You are viewing a plain text version of this content. The canonical link for it is here.
Posted to dev@hop.apache.org by Matt Casters <ma...@neo4j.com.INVALID> on 2022/02/25 14:12:22 UTC

[DISCUSS] Apache VFS & Authentication

Dear Hoppists,

Once in a blue moon the topic of authentication against Apache VFS
protocols comes up again.
The issues discussed focus on a number of different requirements that come
up during discussions in various forms on the chat channels and elsewhere.

* It should be possible to use non-system level variables when configuring
VFS features.  This is because we don't expose any IVariables objects into
the various HopVfs calls that resolve FileObjects, InputStream/OutputStream
and so on.  Important features should be configurable through a standard
environment configuration file to match our lifecycle management vision.

* We should be able to tie the authentication of VFS file systems against
the Authentication Provider plugins which are already present in Apache Hop
but go unused.  For example if we have a secure FTP target and we want to
authenticate using a secure key we should be able to provide that key and
use that to authenticate against a certain hostname.

* It should be possible to authenticate differently to several systems in
the same project or environment.  For example it should be possible to
authenticate to different hdfs:// servers at the same time or use multiple
Amazon s3:// accounts at the same time.  This would allow us to transfer
data from one account to another for example.

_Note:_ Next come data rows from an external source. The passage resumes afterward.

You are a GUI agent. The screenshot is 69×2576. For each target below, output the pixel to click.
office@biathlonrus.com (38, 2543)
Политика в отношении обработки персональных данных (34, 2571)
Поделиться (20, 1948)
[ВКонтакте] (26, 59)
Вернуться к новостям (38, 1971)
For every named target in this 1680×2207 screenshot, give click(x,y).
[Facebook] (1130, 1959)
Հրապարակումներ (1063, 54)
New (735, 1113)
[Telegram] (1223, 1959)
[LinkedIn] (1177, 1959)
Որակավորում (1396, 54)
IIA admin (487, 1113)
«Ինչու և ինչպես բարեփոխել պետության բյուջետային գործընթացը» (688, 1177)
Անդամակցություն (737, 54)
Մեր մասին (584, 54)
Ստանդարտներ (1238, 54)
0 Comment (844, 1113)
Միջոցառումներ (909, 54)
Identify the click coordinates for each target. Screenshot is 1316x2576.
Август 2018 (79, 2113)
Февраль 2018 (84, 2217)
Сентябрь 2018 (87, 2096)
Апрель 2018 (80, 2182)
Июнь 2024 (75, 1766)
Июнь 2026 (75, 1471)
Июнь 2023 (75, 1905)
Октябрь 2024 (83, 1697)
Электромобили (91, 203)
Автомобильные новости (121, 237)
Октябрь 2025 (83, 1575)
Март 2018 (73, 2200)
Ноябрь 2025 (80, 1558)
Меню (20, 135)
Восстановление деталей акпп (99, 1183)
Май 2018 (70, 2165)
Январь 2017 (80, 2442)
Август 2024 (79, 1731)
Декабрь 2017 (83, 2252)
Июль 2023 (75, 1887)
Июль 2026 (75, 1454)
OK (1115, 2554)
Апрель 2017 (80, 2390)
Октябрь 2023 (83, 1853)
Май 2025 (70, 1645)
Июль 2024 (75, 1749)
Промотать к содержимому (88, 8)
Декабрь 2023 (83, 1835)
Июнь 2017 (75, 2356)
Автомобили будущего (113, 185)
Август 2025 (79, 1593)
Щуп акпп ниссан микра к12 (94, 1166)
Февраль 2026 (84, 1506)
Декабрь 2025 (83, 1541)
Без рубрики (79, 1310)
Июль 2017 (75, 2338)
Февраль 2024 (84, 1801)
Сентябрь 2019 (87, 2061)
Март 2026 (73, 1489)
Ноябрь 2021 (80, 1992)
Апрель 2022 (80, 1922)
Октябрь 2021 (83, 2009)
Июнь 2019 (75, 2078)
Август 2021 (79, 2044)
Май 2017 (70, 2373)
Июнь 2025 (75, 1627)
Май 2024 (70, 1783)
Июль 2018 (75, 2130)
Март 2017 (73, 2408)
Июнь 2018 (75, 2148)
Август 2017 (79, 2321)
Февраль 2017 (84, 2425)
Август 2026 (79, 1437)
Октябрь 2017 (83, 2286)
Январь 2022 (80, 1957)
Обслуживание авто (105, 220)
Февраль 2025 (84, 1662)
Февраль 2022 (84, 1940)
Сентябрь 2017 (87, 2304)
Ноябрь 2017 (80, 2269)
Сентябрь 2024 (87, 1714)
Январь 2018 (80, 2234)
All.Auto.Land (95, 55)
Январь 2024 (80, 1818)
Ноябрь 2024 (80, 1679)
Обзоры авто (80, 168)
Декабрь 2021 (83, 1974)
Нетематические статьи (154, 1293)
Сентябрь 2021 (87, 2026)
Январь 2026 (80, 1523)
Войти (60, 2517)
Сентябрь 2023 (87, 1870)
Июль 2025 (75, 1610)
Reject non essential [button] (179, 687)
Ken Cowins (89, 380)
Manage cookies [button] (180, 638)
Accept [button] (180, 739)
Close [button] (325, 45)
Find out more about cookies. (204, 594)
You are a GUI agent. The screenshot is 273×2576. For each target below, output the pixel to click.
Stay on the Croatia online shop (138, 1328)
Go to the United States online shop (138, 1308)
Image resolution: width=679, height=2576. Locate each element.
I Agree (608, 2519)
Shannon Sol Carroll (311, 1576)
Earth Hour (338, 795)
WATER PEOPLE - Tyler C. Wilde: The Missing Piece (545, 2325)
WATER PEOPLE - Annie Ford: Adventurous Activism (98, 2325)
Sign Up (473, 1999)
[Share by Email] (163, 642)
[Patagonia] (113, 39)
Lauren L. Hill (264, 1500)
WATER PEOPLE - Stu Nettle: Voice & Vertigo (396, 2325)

* It should be possible to create symbolic links through our VFS driver
usage where we map one folder to another hiding the implementation
details.

See also: https://issues.apache.org/jira/browse/HOP-3795

Architecturally I think that what this means is that we first need to
create Authentication metadata elements which use the Authentication
Provider plugins.

https://issues.apache.org/jira/browse/HOP-3796

After that we can use those authentication provider metadata elements to
make it super easy to configure VFS authentication simply by pointing to
whichever method we want to use.  We can do that in Hop VFS Authentication
metadata elements.

Technically what this means is that almost 1000 method uses of class HopVfs
need to be fed the appropriate IVariables and IHopMetadataProvider instance
at the location where the method is used (the lowest level possible).  This
sounds like a lot of work but I feel like that we should get this out of
the way sooner rather than later since the topic just keeps coming back.
The idea that nobody else out there is doing even remotely like it is not a
deterrent, it's an incentive :-)

I would love to hear your ideas and check if anyone else had any
requirements that we should take into account.

Thanks in advance,

Matt

Re: [DISCUSS] Apache VFS & Authentication

Posted by Matt Casters <ma...@neo4j.com.INVALID>.
So indeed I know cases as well where a company has over 30 FTP accounts to
access.

My idea was to have them all listed as VFS Authentication metadata objects
and that you could shield the technical details in the metadata with a
physical to logical mapping. Maybe it could be a new VFS driver like
link://ftp1/ which maps to ftp://user:pass@server1:/somefolder essentially
protecting you from changes like IP address or authentication.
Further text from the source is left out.